For our purposes, we will focus on patentable inventions. Abstract ideas cannot be patented but many ideas are implemented in a manner (an invention) that falls within what is patent eligible subject matter. There are four general requirements for an invention to be patentable (as a utility patent): (1) it must comprise patent eligible subject matter, (2) it must be new, (3) it must be useful, and (4) it must be non-obvious. Each requirement for a utility patent will be address below. Then the requirements for design patents and plant patents will be discussed.
Patent-Eligible Subject Matter
The subject matter of the invention must fall within one of the patentable subject matter areas set forth by Congress. Patentable inventions include the following: a process/method, machine, manufacture, or composition of matter, or any new and useful improvement thereof.
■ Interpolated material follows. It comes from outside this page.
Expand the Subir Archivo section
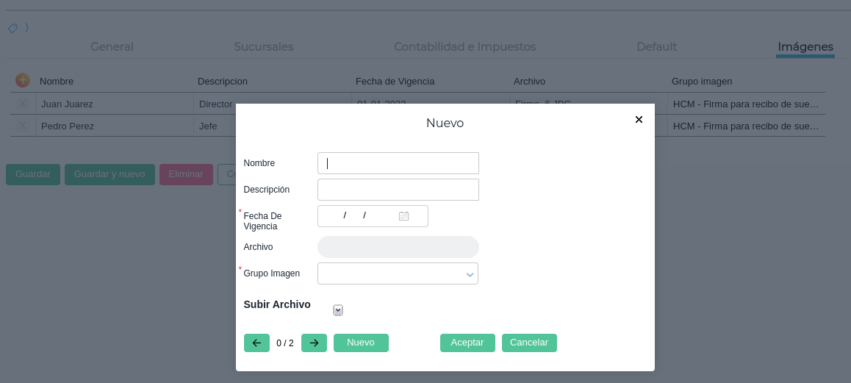Screen dimensions: 851x383 coord(338,310)
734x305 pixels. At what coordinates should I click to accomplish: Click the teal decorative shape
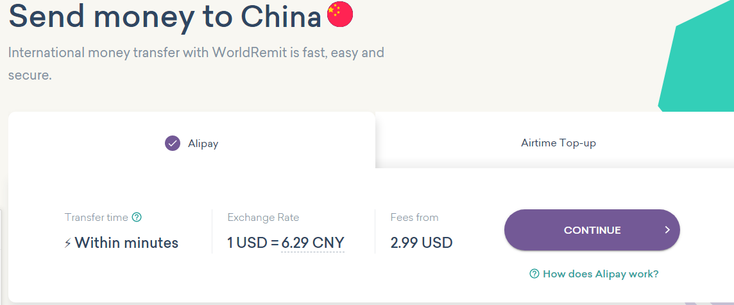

The courts have stated that Congress had intended patentable subject matter to be very broad and may include anything under the sun that is made by man.
The invention must be new (e.g. novel). Patents are only granted on new inventions. Patents are designed to encourage inventing and the disclosure of inventions. Therefore if your invention has already been disclosed to the public in certain predefined ways, then you may be prohibited from obtaining a patent over your invention. A patent novelty search is designed to provide you with some information on whether your idea is new and therefore patentable.
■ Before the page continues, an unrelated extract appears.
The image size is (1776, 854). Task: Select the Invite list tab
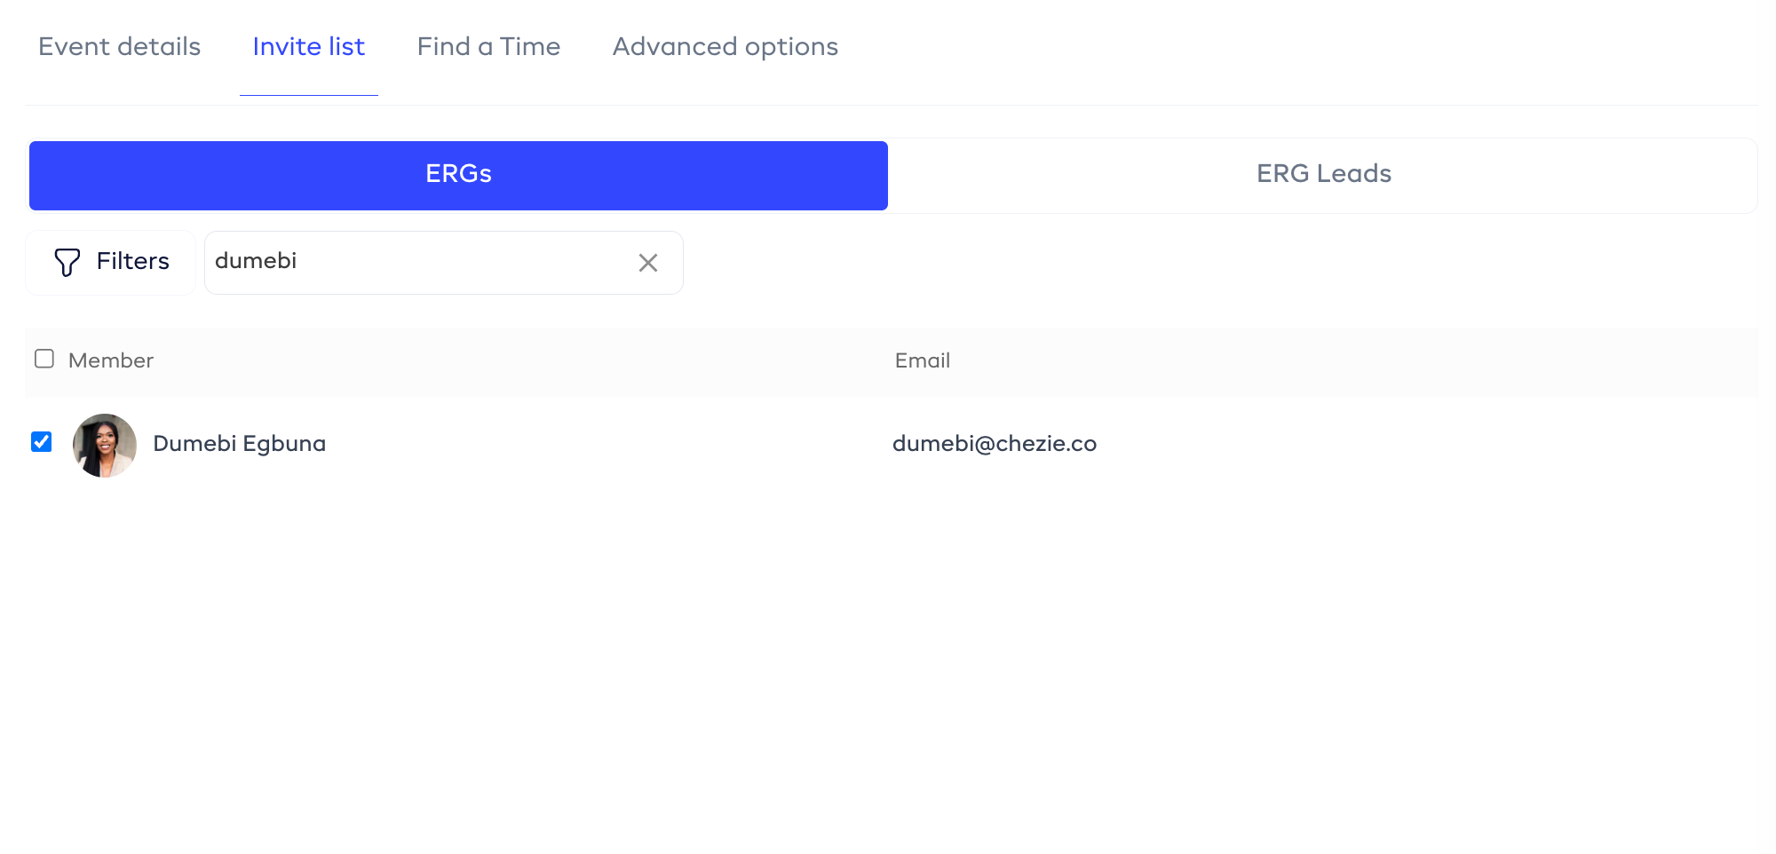(x=308, y=47)
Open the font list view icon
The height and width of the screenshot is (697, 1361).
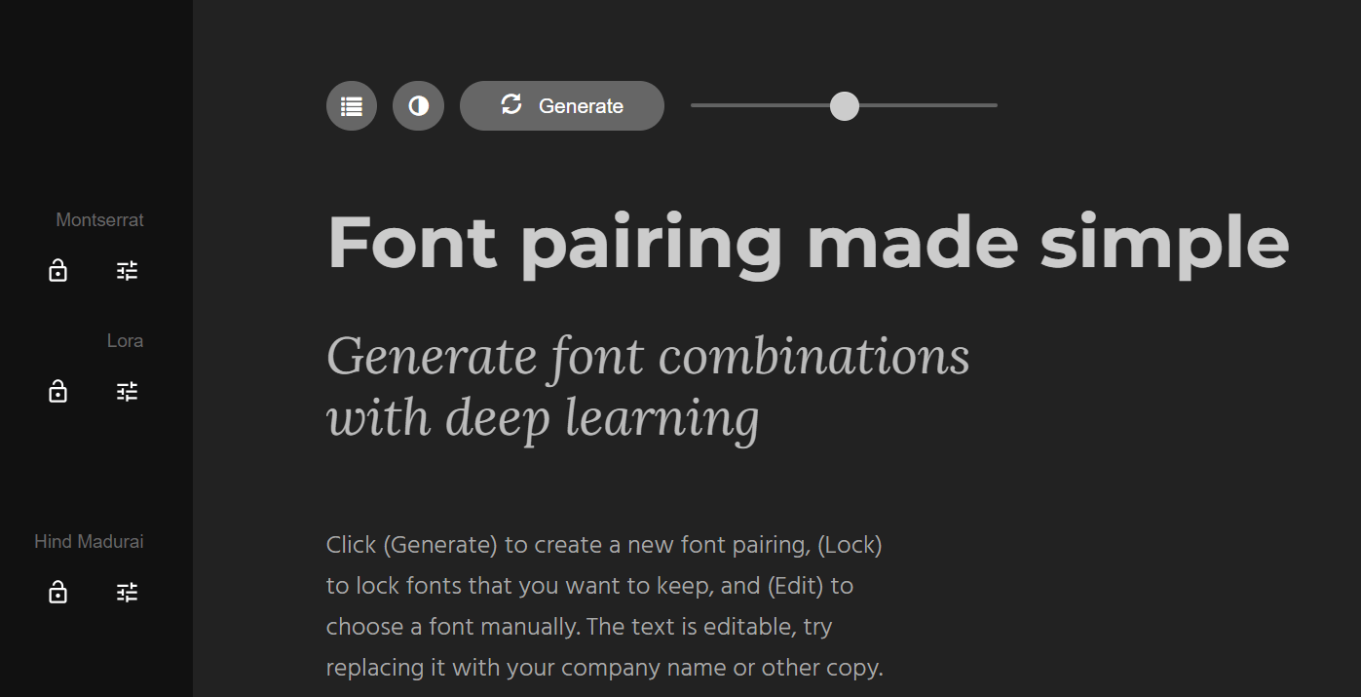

However, an invention may be considered new even if the invention includes parts that are old and known. Many (if not most) inventions are an improvement on an old invention. Even the combination of old parts in a new way can be patentable. Similarly a new method of using a known device my be patentable.
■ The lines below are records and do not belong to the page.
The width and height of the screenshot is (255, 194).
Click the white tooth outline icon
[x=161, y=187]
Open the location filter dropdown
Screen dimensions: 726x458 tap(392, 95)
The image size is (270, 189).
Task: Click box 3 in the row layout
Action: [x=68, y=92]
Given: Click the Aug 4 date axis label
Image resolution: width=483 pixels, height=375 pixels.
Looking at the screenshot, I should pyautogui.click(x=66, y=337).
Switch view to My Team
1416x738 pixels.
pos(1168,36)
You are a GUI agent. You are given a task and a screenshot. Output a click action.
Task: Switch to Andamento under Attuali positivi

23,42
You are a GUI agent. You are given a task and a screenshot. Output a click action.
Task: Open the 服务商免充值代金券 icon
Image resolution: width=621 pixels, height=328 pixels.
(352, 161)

A patentable invention must have a use or utility. This is the most easy element to satisfy. Unless the invention is only useful as landfill, the invention most likely is useful for something.
The invention must be non-obvious in view of the prior art (prior inventions and publications, among other things). The non-obviousness requirement is intended to ensure that the invention is sufficiently different or new to warrant patent protection. The non-obviousness requirement is not necessarily synonymous with the common understanding of the word “obvious.” The non-obviousness element is very circumstance dependent. Very small changes may be considered non-obvious. You should be sure to check with an patent attorney before concluding that your invention is obvious.
If your invention meets each of the above requirements, then the invention should be eligible for patenting, assuming all of the procedural requirements are met in filing and prosecuting a patent application.
The above requirements are for utility patents. The ornamental design of an article of manufacture may receive a design patent if it is new and original. Therefore like invention of a utility patent, the ornamental design can be protected if it is new and non-obvious. As design patent protection is narrow, even small changes in the ornamental design of an article may received design patent protection.
Plant patents may be granted to anyone who invents or discovers and asexually reproduces any distinct and new variety of plant.